The aforementioned analysis, however, does not dispel the defendant’s second argument, which contends that the Department failed to produce evidence that it was necessary to acquire the fee interest to that portion of the highway which had already been dedicated. Neither in the briefs nor during oral argument did the State identify one legitimate benefit that would be derived from acquiring the fee interest to that portion of the existing Route 34 right-of-way for which it already has a dedication. The State has the burden of establishing a prima facie right to condemn the property in question when a motion to dismiss has been filed, as in the instant case. (Department of Public Works & Buildings v. Neace (1973), 13 Ill. App. 3d 982.) Moreover, the State must prove its case by competent evidence. (Neace, 13 Ill. App. 3d at 985.) Here, the State did not meet its bur*801den of proof. Consequently, we find that the State cannot take more of an interest in the property than it demonstrates a need for. Therefore, the trial court improperly denied that portion of the defendant’s motion to dismiss which contested the State’s authority to condemn the fee interest to the land already in use as a highway pursuant to prior dedication.

Finally, in order to invoke a “quick take” procedure, the necessity for acquiring the property in this manner must be stated in the “quick take” motion. (Ill. Rev. Stat. 1987, ch. 110, par. 7 — 103.) This requirement is due to the fact that the exercise of quick take power is an even more drastic procedure than the usual eminent domain proceedings because of the immediate vesting of title in the sovereign entity. (Department of Transportation v. V.I.P. Manor, Inc. (1983), 117 Ill. App. 3d 137.) This court finds that the State adequately set forth the necessity for invoking the “quick take” procedure to acquire the additional strips of land adjacent to the existing highway. This land was needed promptly to complete the road improvements on Route 34. Consistent with our previous ruling, however, we find that the State failed to show that a “quick take” procedure was necessary to acquire the fee interest to the existing Route 34 right-of-way for which it already has a dedication.

In summary, we find that although the Department had a right to exercise eminent domain proceedings to widen Route 34, it did not demonstrate a need to acquire the fee interest. That is to say, there is absolutely nothing in the record to indicate a need for more than a surface acquisition of the right-of-way.

Reversed and remanded.

WOMBACHER, P.J., concurs.

JUSTICE SCOTT,

specially concurring:

I concur with the result reached, by the majority in this case. However, I believe that attention should be addressed to the State’s attempt to parlay a bureaucratic directive issued in 1957 by someone in the Attorney General’s office to the status of a regulatory guideline in condemnation cases.
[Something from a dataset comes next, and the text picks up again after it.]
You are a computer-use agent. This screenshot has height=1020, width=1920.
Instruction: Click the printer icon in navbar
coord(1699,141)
The guideline which the State desired to adopt was that, if a landowner acquiesces and negotiates a use of a portion of his land to the State for highway purposes, then a State would only receive a right-of-way interest. However, if the landowner is recalcitrant and wants a right to which he is entitled, to wit, a condemnation proceeding, then *802according to the majority opinion the State is entitled to seek and receive a fee interest in the desired land. The condemnee, in the latter instance, is situated like the individual sitting under sword of Damocles. Acquiesce and cooperate and one is safe, but claim a right to an eminent domain proceeding, and the threads to the hanging sword will be severed, and it will fall. The latter result smacks strongly of autocratic bureaucracy.
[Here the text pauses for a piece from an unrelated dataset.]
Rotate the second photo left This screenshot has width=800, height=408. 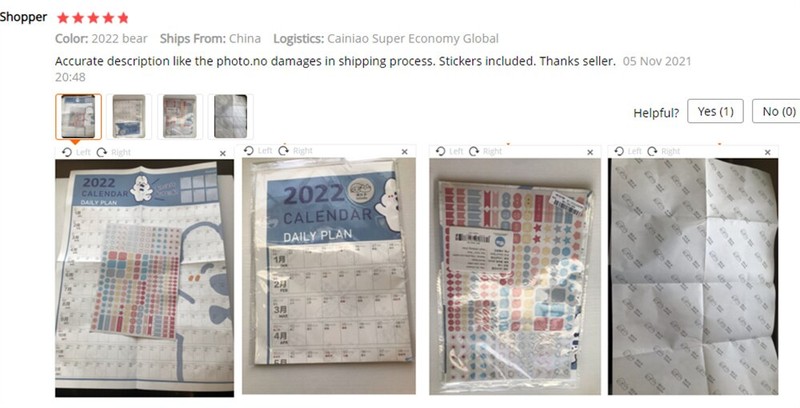[258, 150]
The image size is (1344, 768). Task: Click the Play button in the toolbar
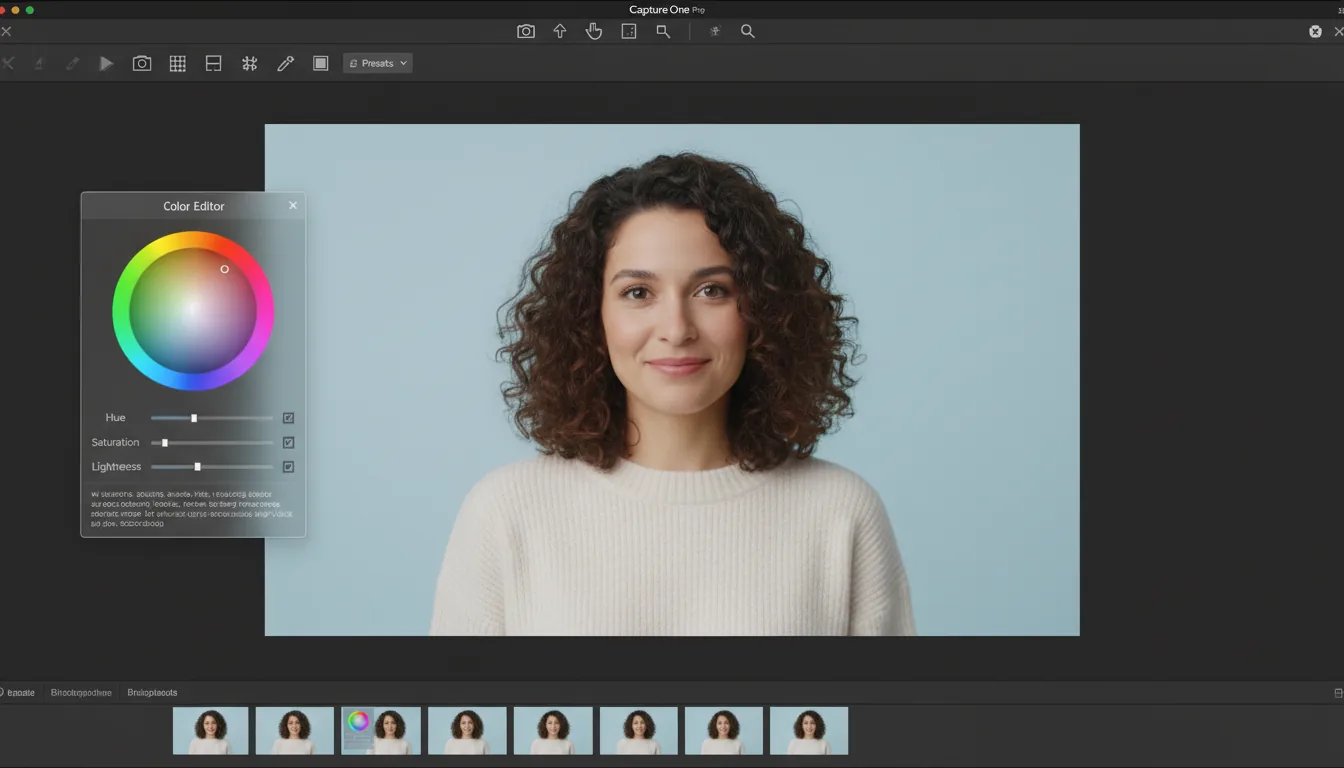(x=106, y=63)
In the instant case, the fee interest is not needed by the State. A highway is already in esse. The State already has a right of way dedication in the land in question. During oral argument, the State was unable to state one benefit that would be derived from the fee interest, which is necessary to the widening of the highway. The State acknowledged that any possible interest in the land, such as oil, gas or mineral rights, would not be utilized by the State. Such assets, if ever discovered, could be of value to the fee holder and should not blithely be taken from him. It is apparent that if he had not availed himself of his legal right to resist the taking by the State, he would still be possessed of certain possible rights.